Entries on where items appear

════════════════

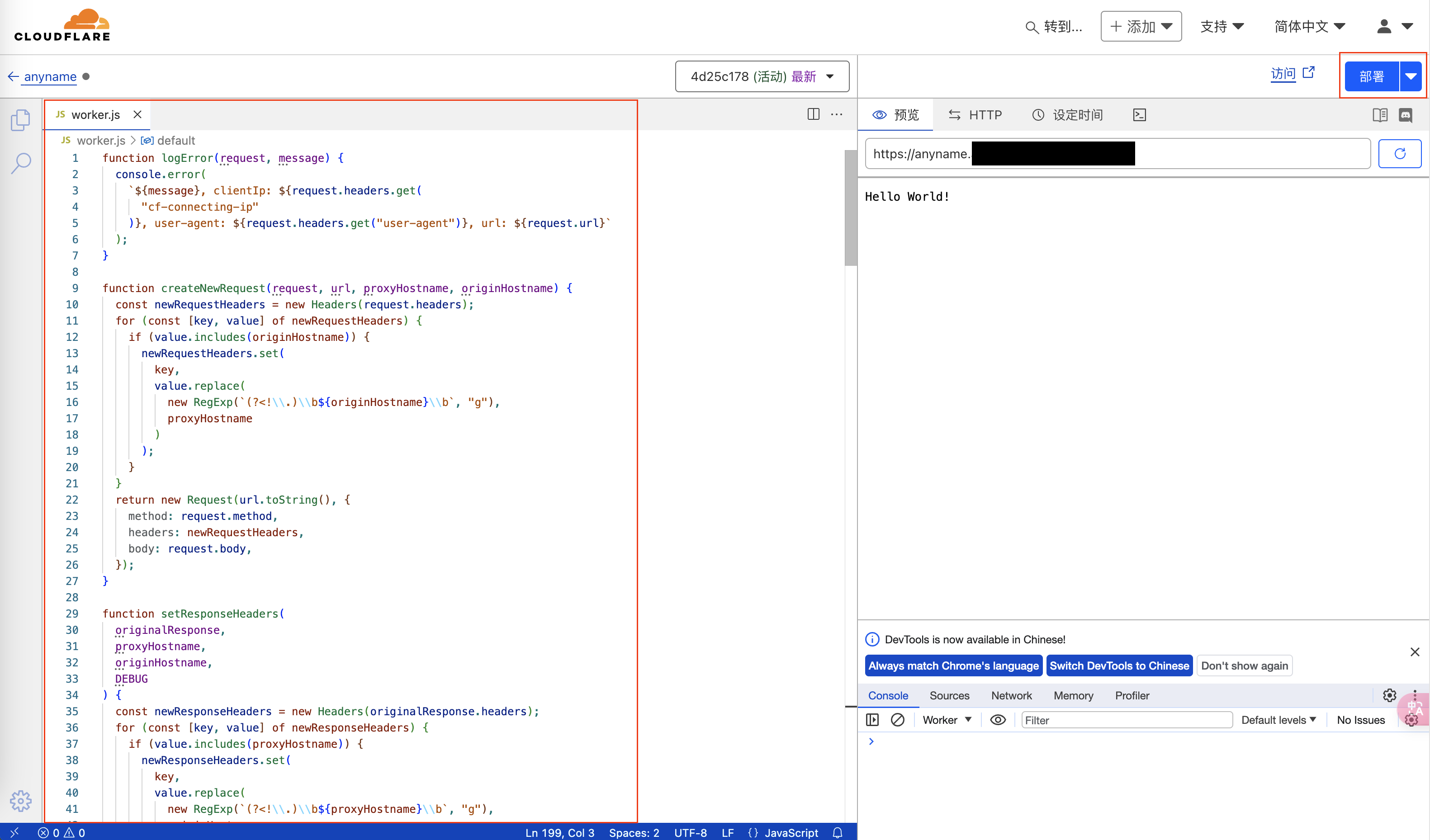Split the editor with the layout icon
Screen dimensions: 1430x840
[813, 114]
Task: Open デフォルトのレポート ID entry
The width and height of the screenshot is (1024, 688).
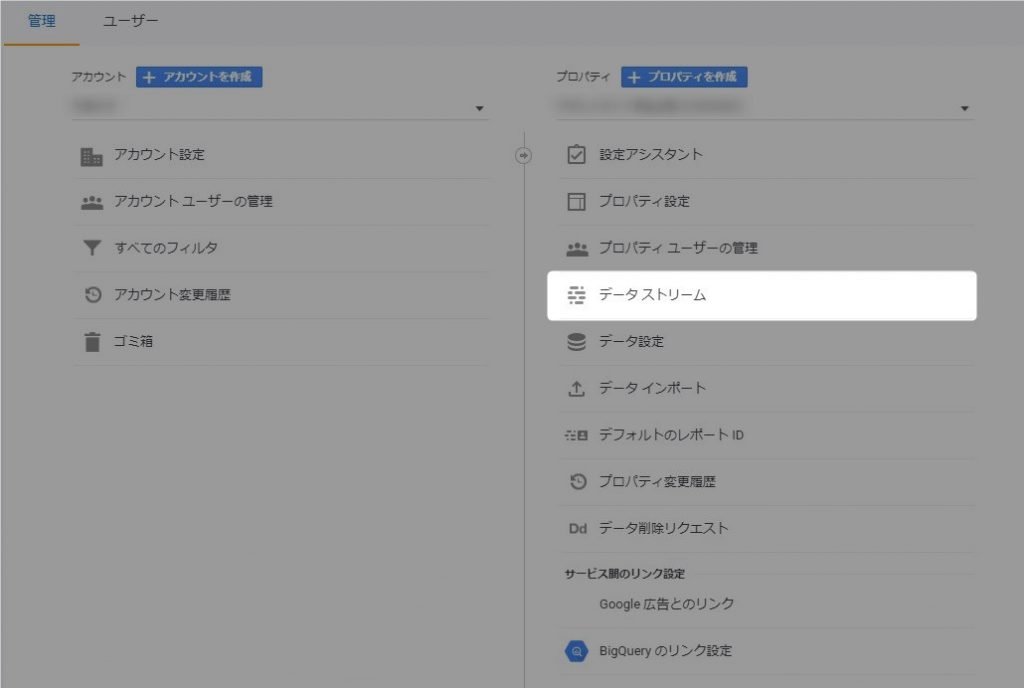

════════════════

• [Task]: Arrange all the lines from the records above into a numbered list. Leave out blank lines and pictures.

• [Written reply]:
1. Split the editor with the layout icon
2. Screen dimensions: 1430x840
3. [813, 114]
4. Task: Open デフォルトのレポート ID entry
5. The width and height of the screenshot is (1024, 688).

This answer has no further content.